▶ [To be done]: Copy each of the rows below word for word, leaving out the pictures.

"""

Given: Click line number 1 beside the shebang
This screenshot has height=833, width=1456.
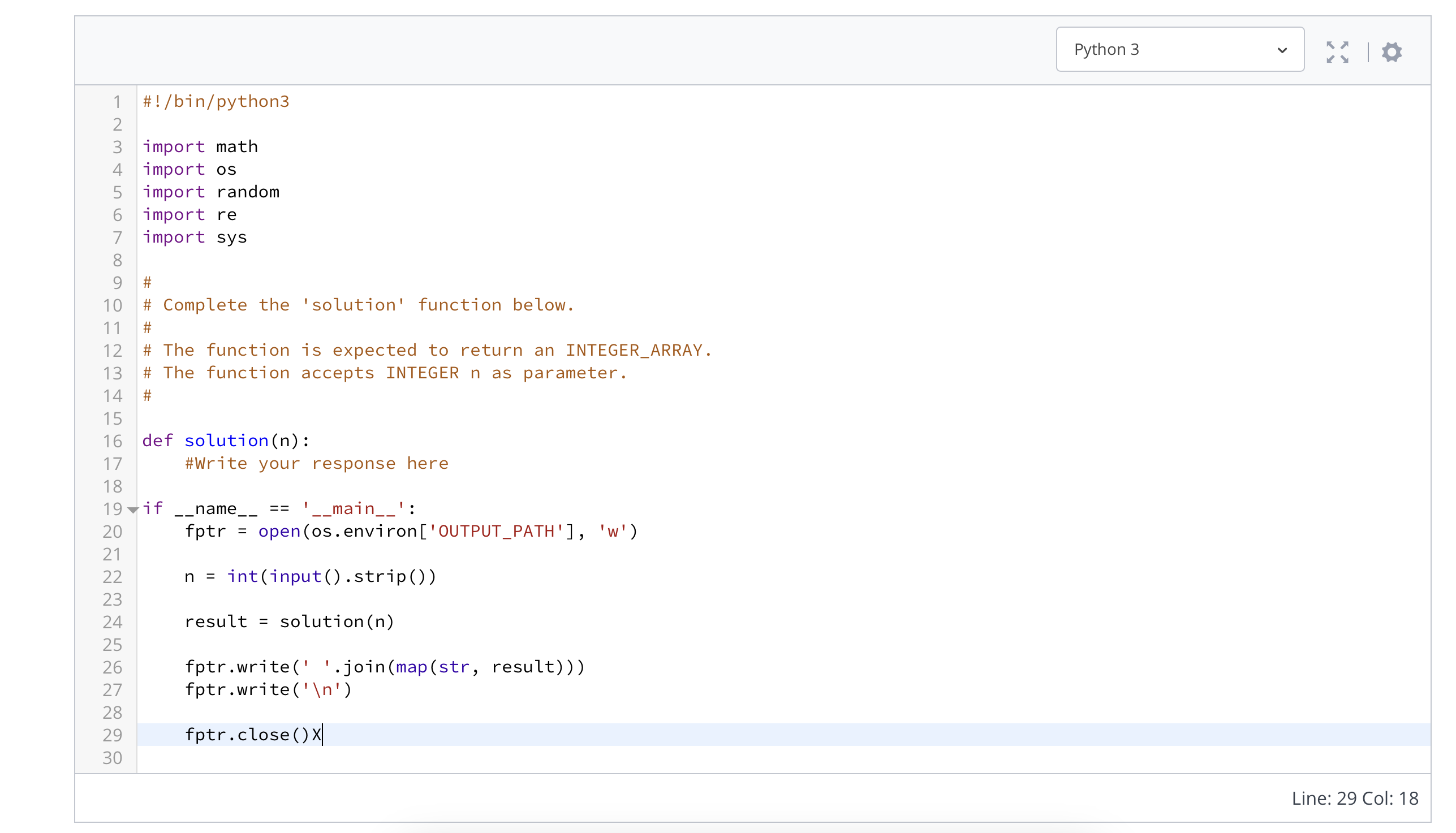Looking at the screenshot, I should 117,102.
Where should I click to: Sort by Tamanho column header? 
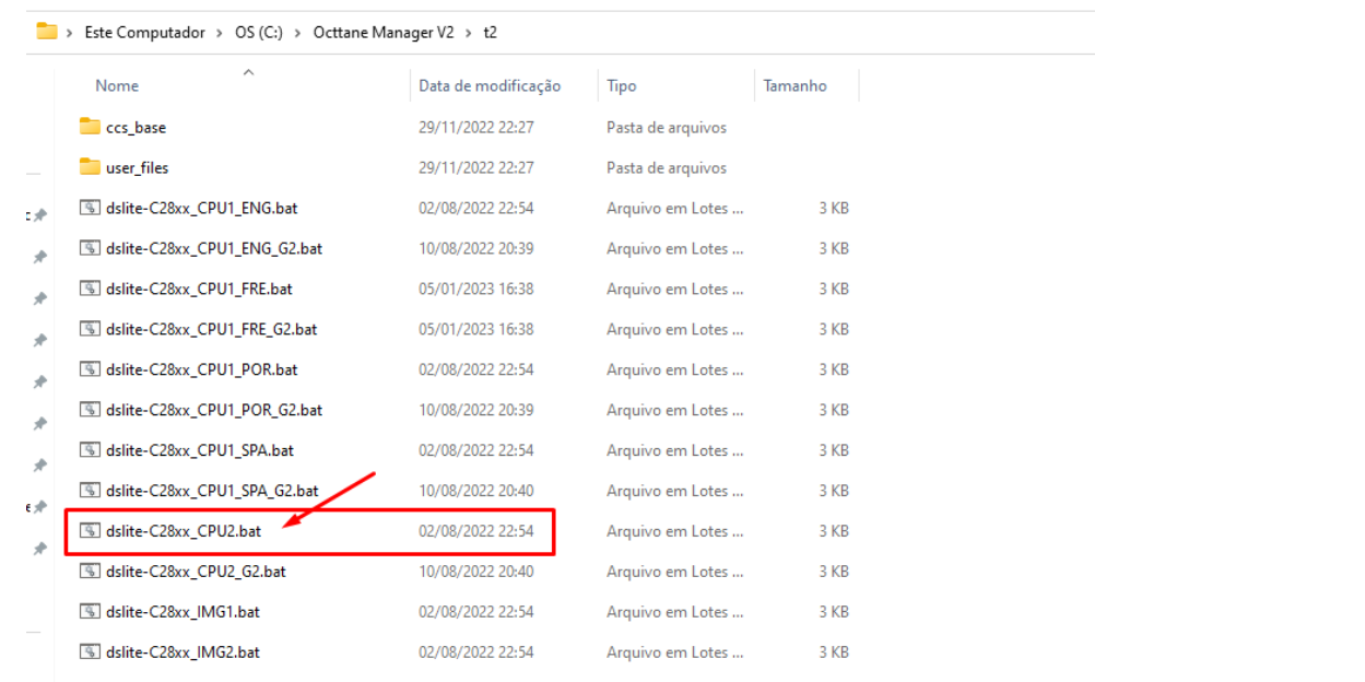coord(795,86)
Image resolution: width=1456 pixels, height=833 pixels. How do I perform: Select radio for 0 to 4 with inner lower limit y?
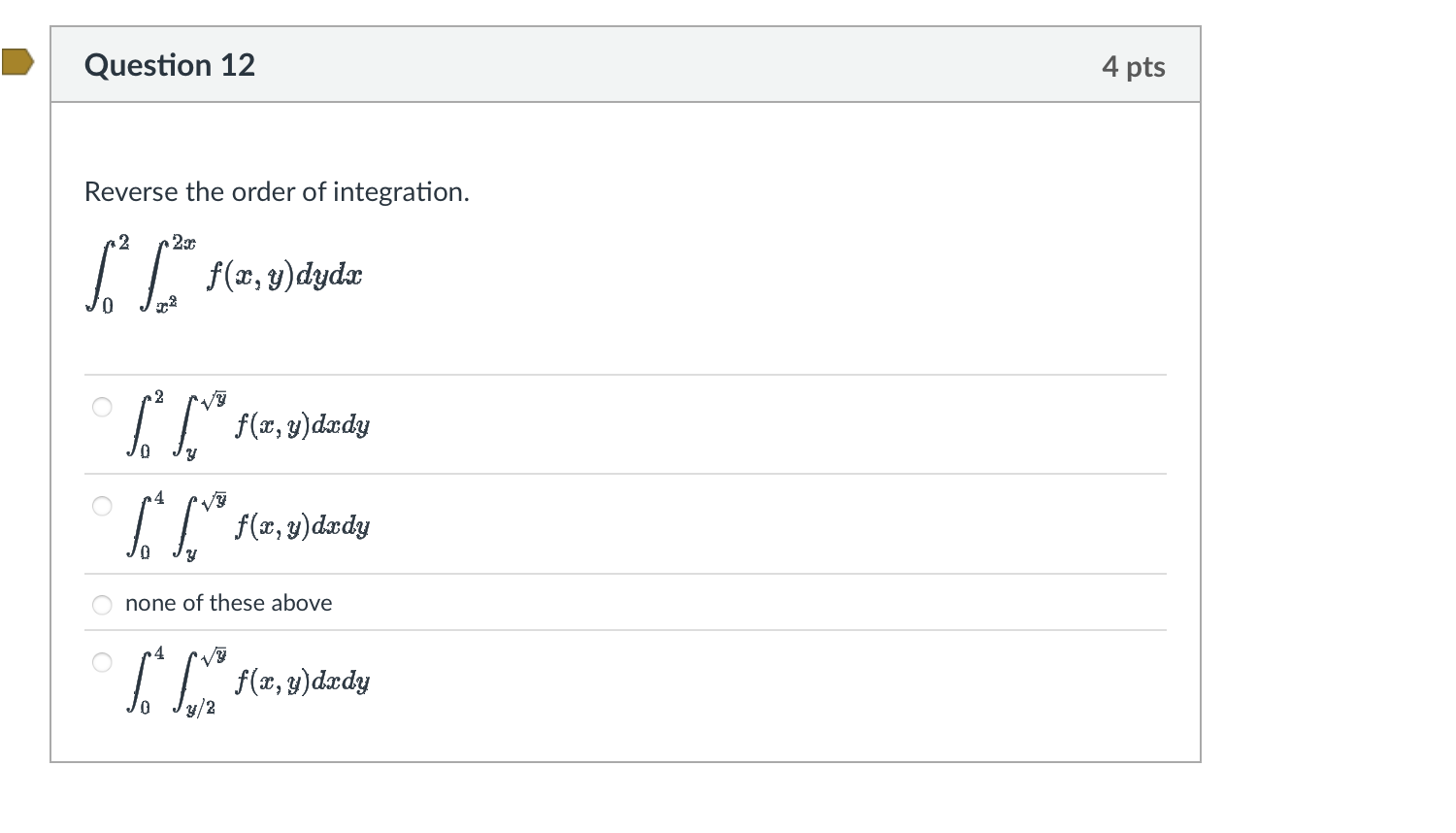click(102, 506)
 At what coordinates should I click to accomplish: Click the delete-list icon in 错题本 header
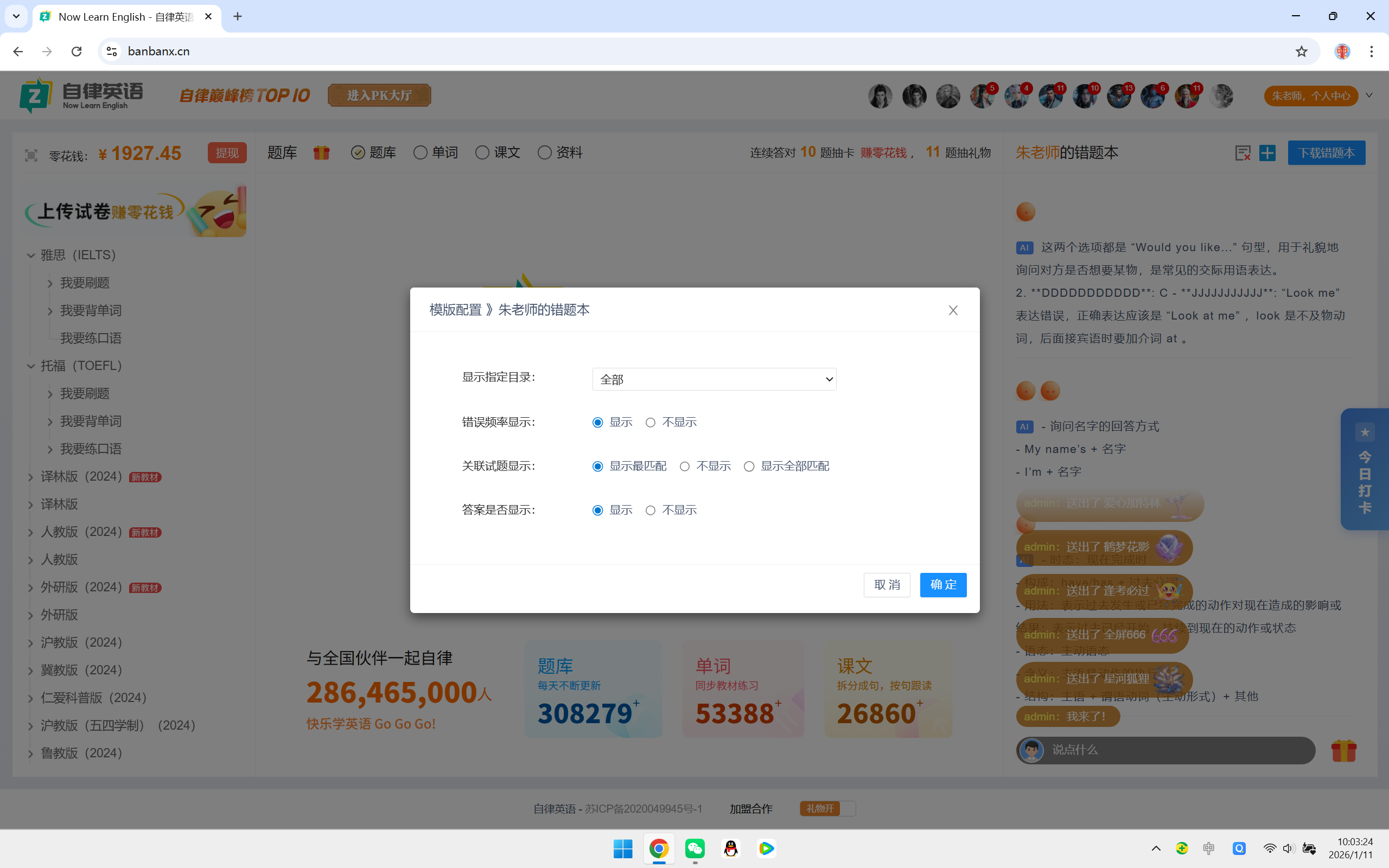tap(1243, 152)
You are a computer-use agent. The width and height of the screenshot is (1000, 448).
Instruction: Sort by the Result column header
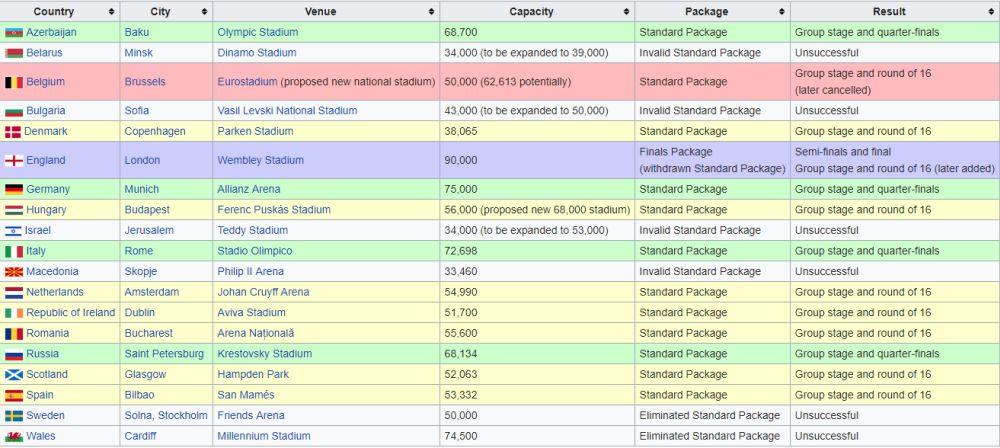tap(888, 12)
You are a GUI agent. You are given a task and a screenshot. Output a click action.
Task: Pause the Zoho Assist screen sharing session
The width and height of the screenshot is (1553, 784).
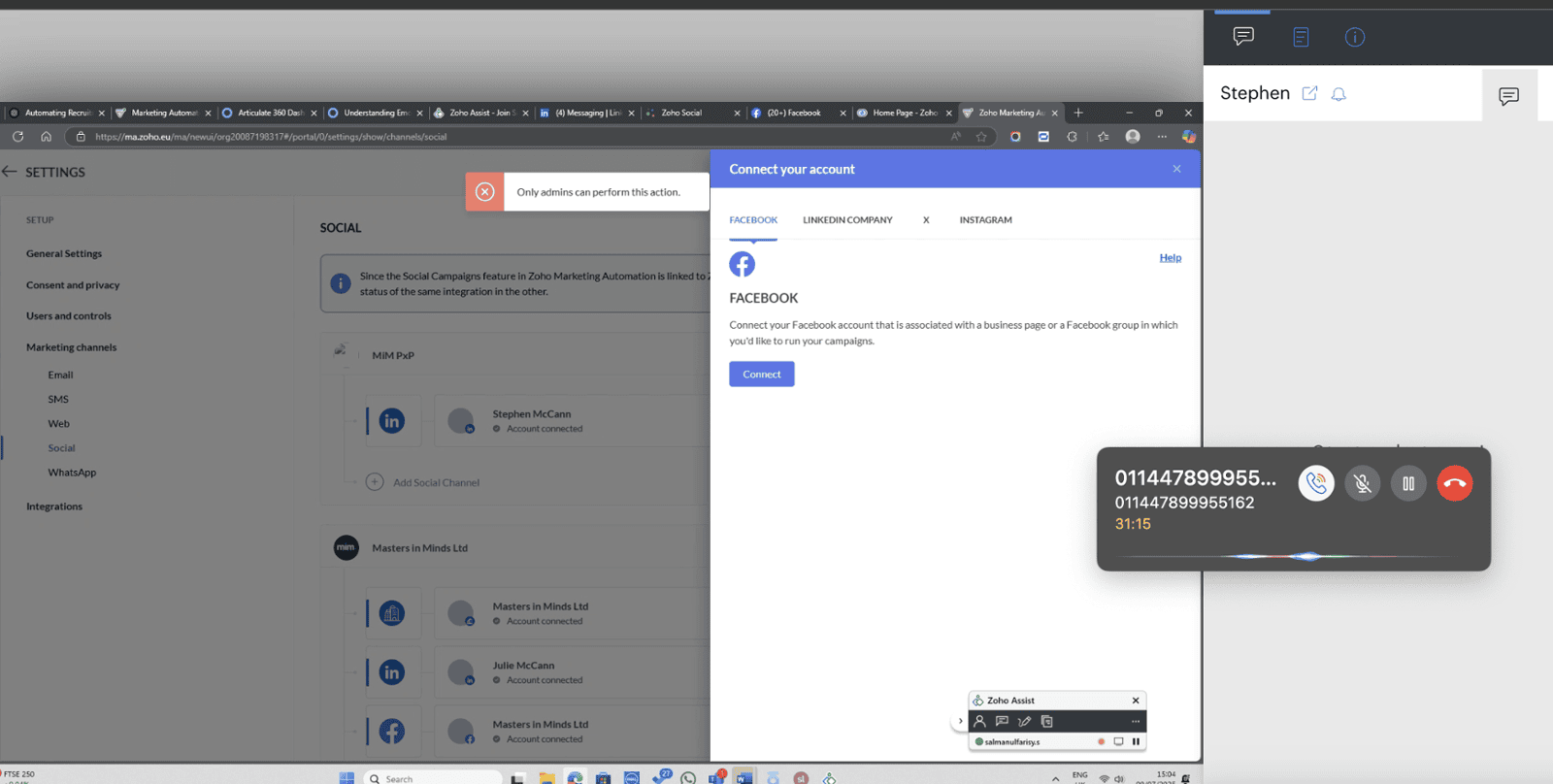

"""

▶ [Expected output]:
Given: Click line number 1 beside the shebang
This screenshot has height=833, width=1456.
Looking at the screenshot, I should 117,102.
Where should I click to: Sort by Tamanho column header? 
coord(795,86)
Image resolution: width=1456 pixels, height=833 pixels. How do I perform: Select radio for 0 to 4 with inner lower limit y?
click(102, 506)
 At what coordinates should I click to accomplish: Click the delete-list icon in 错题本 header
tap(1243, 152)
You are a computer-use agent. The width and height of the screenshot is (1000, 448).
Instruction: Sort by the Result column header
tap(888, 12)
You are a GUI agent. You are given a task and a screenshot. Output a click action.
Task: Pause the Zoho Assist screen sharing session
The width and height of the screenshot is (1553, 784).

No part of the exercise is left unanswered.